Libya's Hifter declares cease-fire in Tripoli fighting

Eastern Libyan forces laying siege to the country’s capital of Tripoli say they have agreed on a humanitarian pause in fighting during the Muslim holy month of Ramadan

CAIRO -- Eastern Libyan forces laying siege to the country’s capital of Tripoli said Wednesday they have agreed on a humanitarian pause in fighting during the Muslim holy month of Ramadan.

The recent round of fighting in war-torn Libya began last April when Hifter's forces launched an offensive trying to take Tripoli, clashing with an array of militias loosely allied with the U.N.-supported but weak government in the capital.

There was no immediate comment from the Tripoli-based administration, known as the Government of National Accord.

Violence has escalated in recent weeks, with the two warring sides accusing each other of shelling civilian neighborhoods. The U.N. has said the violence and worsening humanitarian crisis in Libya could amount to war crimes.

Stephanie Williams, acting U.N. envoy in Libya, on Tuesday called for a humanitarian truce during Ramadan that could pave the way for a permanent cease-fire.

The cease-fire announcement came after Hifter, in an attempted show of strength, declared on Monday that a 2015 U.N.-brokered political deal to unite the oil-rich country was “a thing of the past.”

The Tripoli-based government had said it wasn’t surprised by Hifter’s announcement and urged Libyans to join “a comprehensive dialogue and continue on the democratic path to reach a comprehensive and permanent solution based on ballot boxes.”

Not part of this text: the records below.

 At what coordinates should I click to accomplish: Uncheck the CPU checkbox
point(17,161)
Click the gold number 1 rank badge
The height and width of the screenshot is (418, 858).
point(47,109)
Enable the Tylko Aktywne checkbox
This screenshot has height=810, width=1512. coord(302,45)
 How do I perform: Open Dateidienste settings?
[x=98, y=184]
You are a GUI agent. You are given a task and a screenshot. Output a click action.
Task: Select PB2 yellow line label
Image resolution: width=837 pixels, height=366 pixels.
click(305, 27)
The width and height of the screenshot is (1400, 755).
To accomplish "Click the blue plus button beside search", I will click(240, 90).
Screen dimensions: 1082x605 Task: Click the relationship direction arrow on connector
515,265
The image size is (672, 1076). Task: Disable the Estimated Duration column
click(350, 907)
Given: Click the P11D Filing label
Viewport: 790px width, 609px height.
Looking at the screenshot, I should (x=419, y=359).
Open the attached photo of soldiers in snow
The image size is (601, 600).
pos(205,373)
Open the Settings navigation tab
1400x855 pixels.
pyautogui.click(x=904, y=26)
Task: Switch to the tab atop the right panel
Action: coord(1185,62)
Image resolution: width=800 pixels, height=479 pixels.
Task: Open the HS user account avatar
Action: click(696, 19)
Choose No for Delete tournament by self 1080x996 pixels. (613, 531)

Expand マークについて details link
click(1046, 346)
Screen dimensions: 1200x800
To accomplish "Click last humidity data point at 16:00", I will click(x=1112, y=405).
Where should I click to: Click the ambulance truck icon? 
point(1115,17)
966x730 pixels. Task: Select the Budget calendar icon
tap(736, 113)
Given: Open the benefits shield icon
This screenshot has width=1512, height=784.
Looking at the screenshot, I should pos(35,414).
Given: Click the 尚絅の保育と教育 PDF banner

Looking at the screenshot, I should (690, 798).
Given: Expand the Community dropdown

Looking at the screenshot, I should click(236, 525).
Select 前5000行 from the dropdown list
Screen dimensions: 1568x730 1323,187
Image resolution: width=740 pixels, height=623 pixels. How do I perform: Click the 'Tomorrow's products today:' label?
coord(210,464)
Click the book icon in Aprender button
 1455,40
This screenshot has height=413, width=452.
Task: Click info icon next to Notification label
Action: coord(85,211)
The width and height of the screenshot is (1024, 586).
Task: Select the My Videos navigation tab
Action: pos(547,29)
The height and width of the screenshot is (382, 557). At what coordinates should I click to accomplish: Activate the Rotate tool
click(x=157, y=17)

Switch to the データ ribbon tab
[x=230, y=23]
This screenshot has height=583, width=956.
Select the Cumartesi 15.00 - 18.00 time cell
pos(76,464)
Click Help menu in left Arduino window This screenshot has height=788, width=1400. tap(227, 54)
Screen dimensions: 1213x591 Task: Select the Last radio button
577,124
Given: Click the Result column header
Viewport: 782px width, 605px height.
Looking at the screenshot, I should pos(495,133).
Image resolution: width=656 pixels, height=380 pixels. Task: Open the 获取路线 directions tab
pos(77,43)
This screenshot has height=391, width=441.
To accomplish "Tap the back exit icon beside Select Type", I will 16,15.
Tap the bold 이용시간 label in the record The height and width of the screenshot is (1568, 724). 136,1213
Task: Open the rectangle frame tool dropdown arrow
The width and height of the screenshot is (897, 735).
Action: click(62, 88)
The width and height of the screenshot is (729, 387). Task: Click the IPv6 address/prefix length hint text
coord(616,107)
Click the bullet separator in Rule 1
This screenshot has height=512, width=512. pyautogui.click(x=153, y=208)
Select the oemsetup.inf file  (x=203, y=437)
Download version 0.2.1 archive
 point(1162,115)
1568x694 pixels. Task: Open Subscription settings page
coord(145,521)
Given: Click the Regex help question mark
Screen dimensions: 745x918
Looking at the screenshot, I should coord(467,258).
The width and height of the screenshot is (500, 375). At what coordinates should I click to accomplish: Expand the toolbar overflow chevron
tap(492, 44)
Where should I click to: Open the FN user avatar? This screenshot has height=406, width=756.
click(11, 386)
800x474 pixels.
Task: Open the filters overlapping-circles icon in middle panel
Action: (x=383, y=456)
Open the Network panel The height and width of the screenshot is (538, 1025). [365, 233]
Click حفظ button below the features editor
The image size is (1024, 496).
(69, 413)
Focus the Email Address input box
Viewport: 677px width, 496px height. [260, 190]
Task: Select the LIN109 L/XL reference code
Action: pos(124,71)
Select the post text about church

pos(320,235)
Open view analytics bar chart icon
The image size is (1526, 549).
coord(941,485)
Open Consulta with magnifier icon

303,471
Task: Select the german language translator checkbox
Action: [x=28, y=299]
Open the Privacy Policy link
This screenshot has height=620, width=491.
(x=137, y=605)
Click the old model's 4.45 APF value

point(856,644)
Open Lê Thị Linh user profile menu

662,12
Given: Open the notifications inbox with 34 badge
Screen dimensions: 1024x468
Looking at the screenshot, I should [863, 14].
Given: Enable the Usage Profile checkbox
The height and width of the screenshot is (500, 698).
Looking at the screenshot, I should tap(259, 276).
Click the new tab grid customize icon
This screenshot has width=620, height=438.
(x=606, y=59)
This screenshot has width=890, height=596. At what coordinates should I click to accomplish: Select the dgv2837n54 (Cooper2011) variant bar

While the 2015 agreement has failed to bring unity or stability to the divided country, Hifter’s announcement threatened to further complicate U.N. efforts to broker a political settlement to the civil war.

The clashes in Libyan have complicated efforts to fight the coronavirus outbreak. Libya has confirmed more than 60 cases, including two deaths, most of them in the country’s west.

The World Health Organizations said Tuesday that fighting in the city of Tarhouna, south of Tripoli, and shelling close to the Mitiga airbase, which include the sole airport for the capital, along with severe water shortages in the capital, are “just some of the threats that impede our work to protect innocent people from COVID-19 and other health risks.”

Libya has been in turmoil since 2011, when a civil war toppled long-time dictator Moammar Gadhafi, who was later killed. The chaos has worsened in the recent round of fighting as foreign backers increasingly intervened despite pledges to the contrary at a high-profile peace summit in Berlin earlier this year.